Meeting your Idols can be tricky, will they live up to your expectations, or will they have feet of clay?
Last month, I went to a lecture at the Garden Museum in London, the topic was the High Line in New York. Amongst others, speaking for the first time in the UK about this project was Piet Oudolf who designed the planting for the High Line.
The High Line is a public park built on a 1930’s derelict elevated freight rail line above the streets of Manhattan’s West Side. It was going to be demolished, but in 1999 local people in the area fought to preserve and transform the Line which is now owned by the City of New York and maintained and operated by the Friends of the High Line. Over 3.7 million people visited the High Line in 2011 – so no more needs to be said about how successful this urban transformation has been.
Piet Oudolf is a Dutch garden designer, nurseryman (with more than 20 years experience of growing plants and breeding new perennial plants), master plantsman, author and leading figure in the ‘New Perennials Movement’, using drifts of perennials, chosen for their colour, structure, reliability and attractiveness.

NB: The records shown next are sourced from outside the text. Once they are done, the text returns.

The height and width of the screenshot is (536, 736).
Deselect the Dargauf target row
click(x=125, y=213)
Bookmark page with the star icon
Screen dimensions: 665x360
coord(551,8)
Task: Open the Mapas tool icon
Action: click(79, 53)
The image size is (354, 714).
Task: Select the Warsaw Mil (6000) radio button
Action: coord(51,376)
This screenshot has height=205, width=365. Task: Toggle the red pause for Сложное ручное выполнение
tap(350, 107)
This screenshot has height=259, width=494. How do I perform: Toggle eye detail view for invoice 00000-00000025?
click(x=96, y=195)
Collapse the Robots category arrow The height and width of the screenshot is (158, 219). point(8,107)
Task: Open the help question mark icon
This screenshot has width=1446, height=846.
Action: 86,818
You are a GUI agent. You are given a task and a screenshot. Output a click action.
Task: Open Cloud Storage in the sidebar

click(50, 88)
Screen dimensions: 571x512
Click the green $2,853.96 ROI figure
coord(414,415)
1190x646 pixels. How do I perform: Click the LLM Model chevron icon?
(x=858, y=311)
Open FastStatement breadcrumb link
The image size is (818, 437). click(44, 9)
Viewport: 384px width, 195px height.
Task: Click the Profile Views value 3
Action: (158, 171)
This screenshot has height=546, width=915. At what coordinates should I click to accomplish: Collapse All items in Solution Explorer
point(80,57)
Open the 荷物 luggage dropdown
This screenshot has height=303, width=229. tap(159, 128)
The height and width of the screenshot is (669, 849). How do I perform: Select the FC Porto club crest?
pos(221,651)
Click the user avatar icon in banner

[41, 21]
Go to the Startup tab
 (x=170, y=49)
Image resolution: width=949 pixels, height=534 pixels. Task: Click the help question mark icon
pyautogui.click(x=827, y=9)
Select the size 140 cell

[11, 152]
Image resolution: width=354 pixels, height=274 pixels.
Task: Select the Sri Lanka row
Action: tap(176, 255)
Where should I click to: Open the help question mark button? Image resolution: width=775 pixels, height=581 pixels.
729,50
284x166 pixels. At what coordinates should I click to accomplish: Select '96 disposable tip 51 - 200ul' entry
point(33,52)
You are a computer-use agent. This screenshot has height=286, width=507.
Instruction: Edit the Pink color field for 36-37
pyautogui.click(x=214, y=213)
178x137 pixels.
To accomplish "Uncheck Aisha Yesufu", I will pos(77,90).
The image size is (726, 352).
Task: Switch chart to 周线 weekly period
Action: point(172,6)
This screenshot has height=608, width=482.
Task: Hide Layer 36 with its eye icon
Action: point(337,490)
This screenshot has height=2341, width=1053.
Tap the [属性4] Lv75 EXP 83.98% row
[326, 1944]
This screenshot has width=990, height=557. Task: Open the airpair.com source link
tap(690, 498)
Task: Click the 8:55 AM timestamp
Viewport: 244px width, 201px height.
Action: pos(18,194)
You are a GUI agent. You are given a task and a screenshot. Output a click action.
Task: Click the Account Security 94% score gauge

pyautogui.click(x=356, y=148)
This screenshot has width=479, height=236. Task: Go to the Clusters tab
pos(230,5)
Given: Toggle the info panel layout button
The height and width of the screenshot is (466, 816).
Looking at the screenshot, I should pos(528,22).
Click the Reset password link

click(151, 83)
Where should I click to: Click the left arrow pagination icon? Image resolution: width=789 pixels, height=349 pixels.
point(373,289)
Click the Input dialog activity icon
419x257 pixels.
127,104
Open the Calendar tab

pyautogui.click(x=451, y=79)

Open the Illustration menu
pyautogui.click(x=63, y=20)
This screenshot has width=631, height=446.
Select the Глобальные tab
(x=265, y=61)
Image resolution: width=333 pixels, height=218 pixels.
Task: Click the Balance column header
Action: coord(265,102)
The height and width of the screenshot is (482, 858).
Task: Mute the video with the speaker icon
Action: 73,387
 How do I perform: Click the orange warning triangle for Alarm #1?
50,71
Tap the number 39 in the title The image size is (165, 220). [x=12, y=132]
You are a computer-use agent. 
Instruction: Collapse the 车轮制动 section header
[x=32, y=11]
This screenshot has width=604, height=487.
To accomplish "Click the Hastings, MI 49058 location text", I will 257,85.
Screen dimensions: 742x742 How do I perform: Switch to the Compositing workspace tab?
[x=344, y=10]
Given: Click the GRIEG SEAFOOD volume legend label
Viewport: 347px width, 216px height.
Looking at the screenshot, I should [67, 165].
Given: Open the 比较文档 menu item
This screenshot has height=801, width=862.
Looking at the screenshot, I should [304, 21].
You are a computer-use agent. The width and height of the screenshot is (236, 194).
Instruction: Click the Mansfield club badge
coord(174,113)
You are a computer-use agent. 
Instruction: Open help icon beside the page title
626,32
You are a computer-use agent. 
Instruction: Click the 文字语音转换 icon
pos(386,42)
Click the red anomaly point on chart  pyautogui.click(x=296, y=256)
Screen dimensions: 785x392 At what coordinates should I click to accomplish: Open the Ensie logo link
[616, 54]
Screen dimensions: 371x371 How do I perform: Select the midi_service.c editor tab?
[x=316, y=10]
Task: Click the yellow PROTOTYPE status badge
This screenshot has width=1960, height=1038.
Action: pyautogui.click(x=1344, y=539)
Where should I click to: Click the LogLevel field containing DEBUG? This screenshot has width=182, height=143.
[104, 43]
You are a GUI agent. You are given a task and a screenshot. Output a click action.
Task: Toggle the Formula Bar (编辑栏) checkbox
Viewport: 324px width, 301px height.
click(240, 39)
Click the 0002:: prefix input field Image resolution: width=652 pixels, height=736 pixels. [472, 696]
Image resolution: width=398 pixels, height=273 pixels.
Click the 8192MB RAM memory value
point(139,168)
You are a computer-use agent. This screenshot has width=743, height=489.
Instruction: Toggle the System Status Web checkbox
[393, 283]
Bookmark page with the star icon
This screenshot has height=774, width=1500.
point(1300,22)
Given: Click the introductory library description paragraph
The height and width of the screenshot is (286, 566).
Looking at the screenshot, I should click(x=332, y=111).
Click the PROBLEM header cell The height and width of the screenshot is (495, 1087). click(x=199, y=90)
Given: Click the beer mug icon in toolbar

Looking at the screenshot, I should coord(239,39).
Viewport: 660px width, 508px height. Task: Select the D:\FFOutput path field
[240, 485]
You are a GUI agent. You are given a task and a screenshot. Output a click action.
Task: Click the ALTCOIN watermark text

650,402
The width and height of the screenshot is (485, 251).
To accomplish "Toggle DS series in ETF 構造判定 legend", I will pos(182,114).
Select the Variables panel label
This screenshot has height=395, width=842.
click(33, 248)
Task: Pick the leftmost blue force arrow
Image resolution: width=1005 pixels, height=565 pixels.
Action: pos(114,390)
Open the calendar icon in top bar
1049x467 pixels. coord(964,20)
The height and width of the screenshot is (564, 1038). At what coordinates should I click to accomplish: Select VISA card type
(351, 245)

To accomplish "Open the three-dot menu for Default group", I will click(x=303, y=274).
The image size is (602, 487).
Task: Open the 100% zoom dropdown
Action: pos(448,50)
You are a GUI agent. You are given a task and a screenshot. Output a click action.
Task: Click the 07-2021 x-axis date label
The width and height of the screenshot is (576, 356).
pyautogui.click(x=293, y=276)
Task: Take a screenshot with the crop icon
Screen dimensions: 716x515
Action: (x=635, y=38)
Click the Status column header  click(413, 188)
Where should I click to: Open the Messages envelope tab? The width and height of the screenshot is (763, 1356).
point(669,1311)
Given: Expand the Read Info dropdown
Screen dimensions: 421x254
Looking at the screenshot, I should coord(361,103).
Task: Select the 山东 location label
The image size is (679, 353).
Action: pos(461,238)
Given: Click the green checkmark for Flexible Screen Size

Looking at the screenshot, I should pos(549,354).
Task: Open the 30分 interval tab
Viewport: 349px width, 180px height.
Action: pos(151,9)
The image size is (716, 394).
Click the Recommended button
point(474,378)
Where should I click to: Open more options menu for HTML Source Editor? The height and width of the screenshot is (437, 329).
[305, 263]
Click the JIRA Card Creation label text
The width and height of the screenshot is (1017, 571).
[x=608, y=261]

His style of speaking is quiet and low-key. He draws you in and allows you to share in his knowledge and many years of hands on experience working with perennials around the world, both in private gardens and large public spaces. Above all, he gave the audience an all too brief, but fascinating in-depth glimpse of his thinking behind the High Line naturalistic planting – providing an intense sense of wilderness in the middle of a city. But also the nuts and bolts of why he chose a certain plant, what plants he puts with it and how he moves the planting design between the different planting areas of the High Line, wilderness, woodland, grassland, north american and cultivated perennials. I very much hope to hear him speak again – this Idol did not disappoint.